Looking back, we know bipartisan support has been required for advocacy campaigns to succeed in divided government. That is also true amidst slim party majorities, which will characterize the 117th Congress. While Democrats may now control both chambers, the margins are small, and it will be imperative to rally a critical mass of voting members from both parties to drive a campaign’s success. And as we saw in 2020, one of the most effective ways to rally that support is by demonstrating local, constituent sentiment for members of Congress through grassroots activation.
1. Local news matters: During the past year, Americans increasingly turned to their local and community news sources, making it essential to have campaign content appear in local outlets. Recent figures show 64 percent of Americans rank local television as their most popular news source – and they are only consuming more of it. Between the first and second quarters of 2020, news consumption increased by 40 percent. This requires staying in touch with local reporters and crafting pitches with local, unique angles. And in the COVID-19 era, it also means connecting with local media virtually.
2. Online and social media are key: With today’s virtual environment, the best way to make local media coverage go farther is with a digital strategy. Americans’ media consumption has increased by 31 percent over the past four years. Any earned media content must be amplified on social media and sent to supporters and influencers. Further, when amplifying earned media online, the messenger is just as important as the message. For this reason, campaigns should find trusted community voices to repost and elevate earned media to ensure the attention of constituents and policymakers.
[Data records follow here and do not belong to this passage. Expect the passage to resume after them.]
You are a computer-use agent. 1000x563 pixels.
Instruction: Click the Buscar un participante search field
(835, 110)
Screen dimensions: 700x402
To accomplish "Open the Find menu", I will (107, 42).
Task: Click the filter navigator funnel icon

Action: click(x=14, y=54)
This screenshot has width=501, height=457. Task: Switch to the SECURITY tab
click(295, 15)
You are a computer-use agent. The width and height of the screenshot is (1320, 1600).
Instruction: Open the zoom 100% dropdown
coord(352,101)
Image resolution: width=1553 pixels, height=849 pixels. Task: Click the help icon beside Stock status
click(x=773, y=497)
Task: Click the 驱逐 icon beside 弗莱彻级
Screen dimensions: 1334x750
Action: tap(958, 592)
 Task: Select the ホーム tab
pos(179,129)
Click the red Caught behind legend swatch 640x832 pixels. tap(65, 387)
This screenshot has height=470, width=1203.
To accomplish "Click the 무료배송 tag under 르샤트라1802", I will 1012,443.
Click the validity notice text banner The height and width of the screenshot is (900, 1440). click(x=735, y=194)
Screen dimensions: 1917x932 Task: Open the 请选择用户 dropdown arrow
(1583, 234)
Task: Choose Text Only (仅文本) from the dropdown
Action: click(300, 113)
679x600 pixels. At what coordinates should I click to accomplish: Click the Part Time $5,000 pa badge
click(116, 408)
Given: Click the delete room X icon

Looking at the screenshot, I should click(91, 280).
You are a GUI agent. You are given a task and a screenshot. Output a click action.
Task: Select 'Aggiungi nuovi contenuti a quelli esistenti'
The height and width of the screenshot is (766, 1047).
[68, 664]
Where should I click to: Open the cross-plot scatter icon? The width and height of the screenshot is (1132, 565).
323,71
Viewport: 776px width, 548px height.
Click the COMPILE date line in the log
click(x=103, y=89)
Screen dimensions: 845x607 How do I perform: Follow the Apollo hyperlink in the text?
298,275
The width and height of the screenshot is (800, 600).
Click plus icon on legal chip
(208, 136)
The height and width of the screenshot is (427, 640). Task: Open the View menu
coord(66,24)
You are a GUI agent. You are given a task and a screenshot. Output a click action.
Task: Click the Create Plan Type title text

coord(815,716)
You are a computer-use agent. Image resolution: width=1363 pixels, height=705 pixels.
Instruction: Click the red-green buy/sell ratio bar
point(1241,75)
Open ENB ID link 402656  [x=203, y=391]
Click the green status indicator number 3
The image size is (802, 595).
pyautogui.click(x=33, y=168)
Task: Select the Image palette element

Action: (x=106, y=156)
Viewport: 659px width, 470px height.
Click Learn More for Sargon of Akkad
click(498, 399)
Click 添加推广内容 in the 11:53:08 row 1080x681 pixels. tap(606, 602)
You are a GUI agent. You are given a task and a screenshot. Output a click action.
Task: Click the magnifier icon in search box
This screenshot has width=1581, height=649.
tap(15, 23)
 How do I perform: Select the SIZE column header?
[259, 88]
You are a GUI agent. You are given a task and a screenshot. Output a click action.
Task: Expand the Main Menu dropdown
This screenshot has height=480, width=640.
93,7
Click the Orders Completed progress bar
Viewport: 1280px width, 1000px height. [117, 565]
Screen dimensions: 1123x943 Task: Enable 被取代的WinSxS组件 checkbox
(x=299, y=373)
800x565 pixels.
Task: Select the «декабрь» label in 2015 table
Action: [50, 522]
3. Constituents (voters) receive priority: Constituent correspondence remains a foolproof method to break through in divided government. Personalized emails and letters, in addition to phone calls, are critical to issue advocacy campaigns. They connect constituents directly with their representatives in Washington. While COVID-19 changed the best ways to successfully reach members of Congress, grassroots strategies have evolved to ensure constituents are still able to have contact with their elected officials.
At the start of the COVID-19, up to 69 percent of Americans were always or sometimes working from home. As governors and mayors initiated new public health rules, as racial justice protests drew attention to local police budgets and policies, and as local jurisdictions now oversee the rollout of the COVID-19 vaccine, more Americans are paying attention to their local communities and news sources in 2021 than ever before. While local concerns have always been central to grassroots strategies, all campaigns would be wise to have constituents and local stakeholders drive the bulk of advocacy this year — particularly given the nature of Congress today.